Donald hopes to apply Federer's calm to his own game over next two weeks

Luke Donald with drum and fife corps at Scottish Open
Getty Images
Luke Donald was disappointed with his ball-striking at the U.S. Open, but he struck up the band at the Scottish Open on Wednesday.
By
PA Sport

Series: European Tour

INVERNESS, Scotland -- For the sixth major in a row, Luke Donald will go into next week's British Open as world No. 1.

None of the previous five, of course, has led to the outcome he wanted -- and nor did any of the 31 he played before that.

In a bid to change things at Royal Lytham and so become England's first winner of a major since Nick Faldo in 1996, Donald is determined to take a more relaxed attitude.

The 34-year-old, who first of all will try to defend his Scottish Open title at Castle Stuart this week, could not have been more impressed by Roger Federer -- "so calm and collected" -- when he watched his semifinal win over Novak Djokovic at Wimbledon last Friday.

"He's made a very conscious effort not to get so down on himself," said Donald. "When I'm playing I'm laughing and joking, but I've realized that (at majors) I do get a little bit more anxious, a little bit more uptight, a little bit more agitated.

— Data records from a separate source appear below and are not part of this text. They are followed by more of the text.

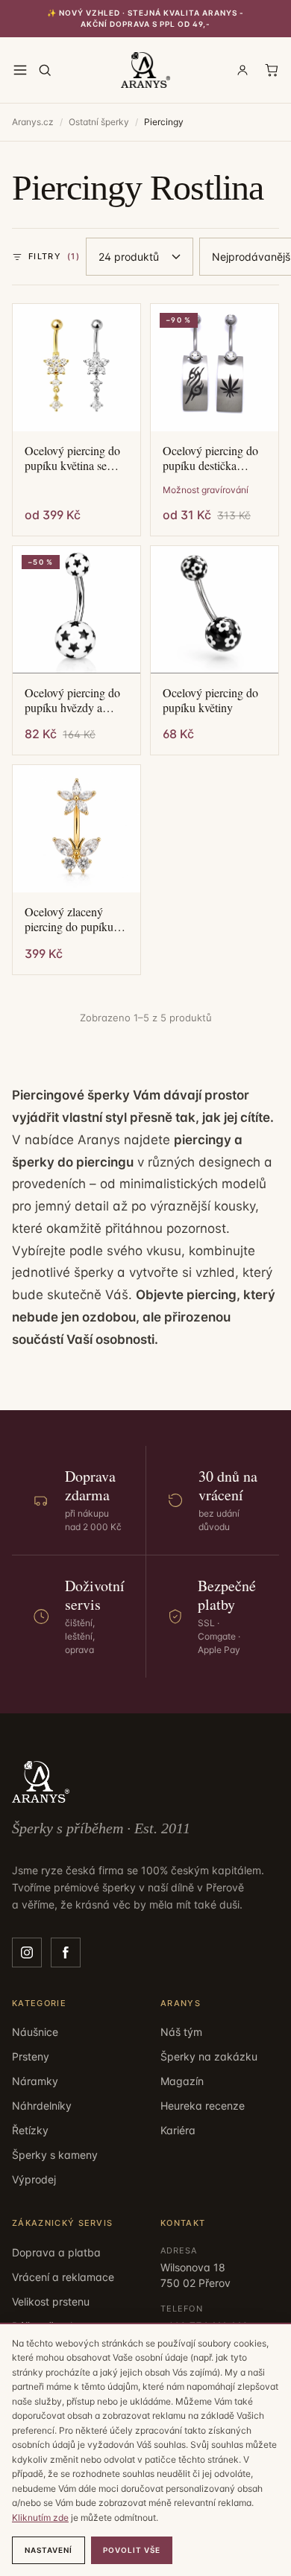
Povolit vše (131, 2549)
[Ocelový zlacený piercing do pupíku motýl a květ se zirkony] (76, 828)
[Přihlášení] (242, 70)
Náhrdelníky (42, 2105)
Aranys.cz (33, 121)
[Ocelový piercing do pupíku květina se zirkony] (76, 367)
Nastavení (48, 2549)
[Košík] (271, 70)
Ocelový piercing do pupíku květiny (210, 700)
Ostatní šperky (99, 121)
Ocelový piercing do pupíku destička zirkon (210, 458)
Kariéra (177, 2130)
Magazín (182, 2081)
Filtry (54, 256)
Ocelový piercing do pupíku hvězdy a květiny (72, 700)
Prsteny (30, 2056)
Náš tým (181, 2031)
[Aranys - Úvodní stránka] (146, 70)
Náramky (35, 2081)
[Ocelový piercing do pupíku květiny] (214, 609)
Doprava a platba (56, 2252)
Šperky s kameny (55, 2154)
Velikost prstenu (51, 2301)
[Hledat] (44, 70)
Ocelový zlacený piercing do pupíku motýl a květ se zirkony (69, 919)
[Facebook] (66, 1952)
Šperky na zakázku (208, 2056)
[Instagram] (27, 1952)
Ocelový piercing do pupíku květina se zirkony (72, 458)
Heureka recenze (202, 2105)
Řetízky (30, 2130)
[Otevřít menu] (20, 70)
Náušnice (35, 2031)
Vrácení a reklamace (63, 2277)
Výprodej (34, 2179)
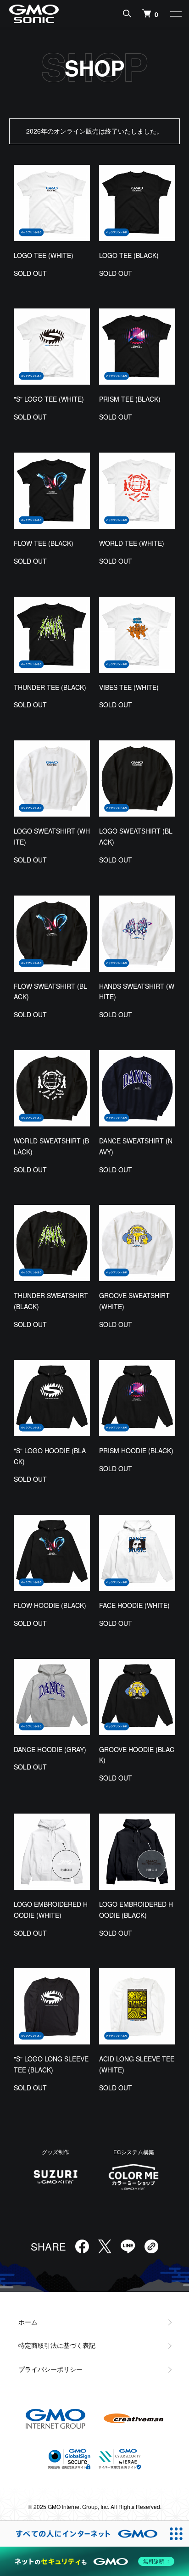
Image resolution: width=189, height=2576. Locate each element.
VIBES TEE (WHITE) (129, 687)
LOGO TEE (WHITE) (43, 255)
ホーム (28, 2321)
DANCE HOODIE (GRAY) (50, 1749)
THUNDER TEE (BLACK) (50, 687)
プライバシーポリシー (50, 2369)
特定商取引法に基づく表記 (56, 2345)
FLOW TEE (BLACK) (43, 543)
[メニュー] (175, 14)
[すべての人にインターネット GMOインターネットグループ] (81, 2534)
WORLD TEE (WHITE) (131, 543)
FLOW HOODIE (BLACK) (50, 1605)
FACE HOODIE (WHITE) (134, 1605)
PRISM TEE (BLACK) (130, 398)
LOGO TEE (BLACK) (129, 255)
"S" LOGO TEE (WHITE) (49, 398)
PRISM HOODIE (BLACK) (136, 1450)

"People around me notice it," he added. "I've got to try and control that and that's going to be the priority -- go out there and try to play with a little bit more freedom, a little bit more fun.

"I've realized it for a while and it's just a constant process of trying to work on that and improve every time," he explained. "It's got to come from me. Obviously I work with (mental coach) Dave Alfred, but that's more about going through the process of being diligent about my practice and practicing efficiently."

Donald knows that winning a major is the one thing missing from his career -- and it would certainly help someone like pop singer Kylie Minogue know who he is. They sat next to each other at lunch at Wimbledon before going into the Royal Box, but the Australian star needed her boyfriend to tell her that Donald was a golfer.

"She was a sweet girl, actually -- really genuinely nice girl, down to earth and I enjoyed chatting to her a little bit," he said.

After winning the Scottish Open title last July -- and doing it with a closing 63 that was the lowest round of his European Tour career -- Donald went to Sandwich and missed the cut. He also made an early exit from last month's U.S. Open, and felt his ball-striking let him down in San Francisco.

"I got a little bit caught up in trying to hit the right shot," he said, "but I didn't strike it very well and that made me a bit anxious."